___ Record extracts

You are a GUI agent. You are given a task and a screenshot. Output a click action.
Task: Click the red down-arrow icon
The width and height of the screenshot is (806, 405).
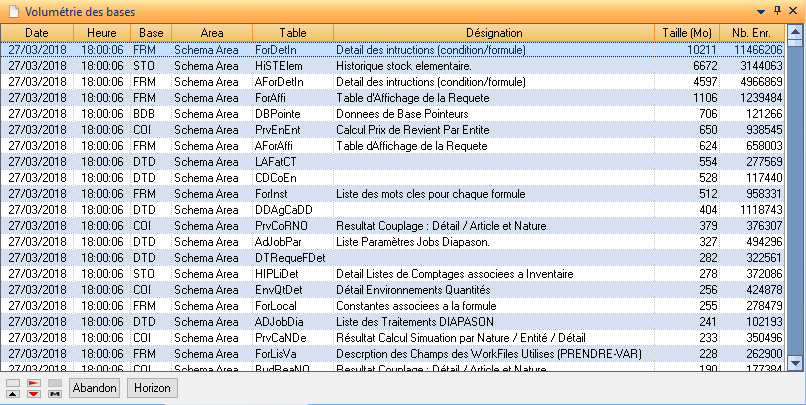[x=33, y=394]
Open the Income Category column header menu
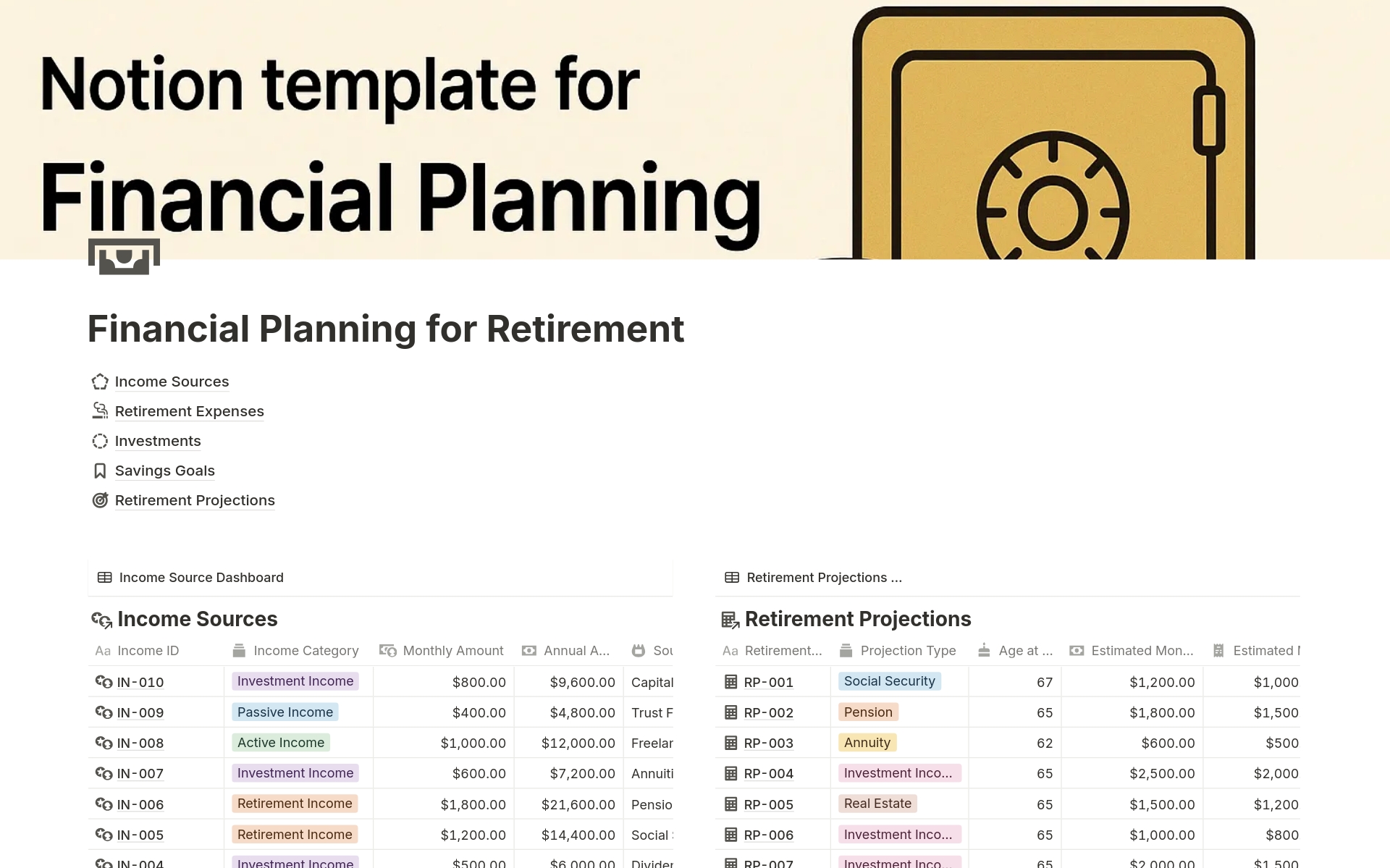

______

What is expected:
Instruction for this listing: copy it exactly, but leave the images behind.

The answer:
You are a GUI agent. You are given a task and a screenshot. Output a click action.
Task: Click the red down-arrow icon
The width and height of the screenshot is (806, 405).
[x=33, y=394]
Open the Income Category column header menu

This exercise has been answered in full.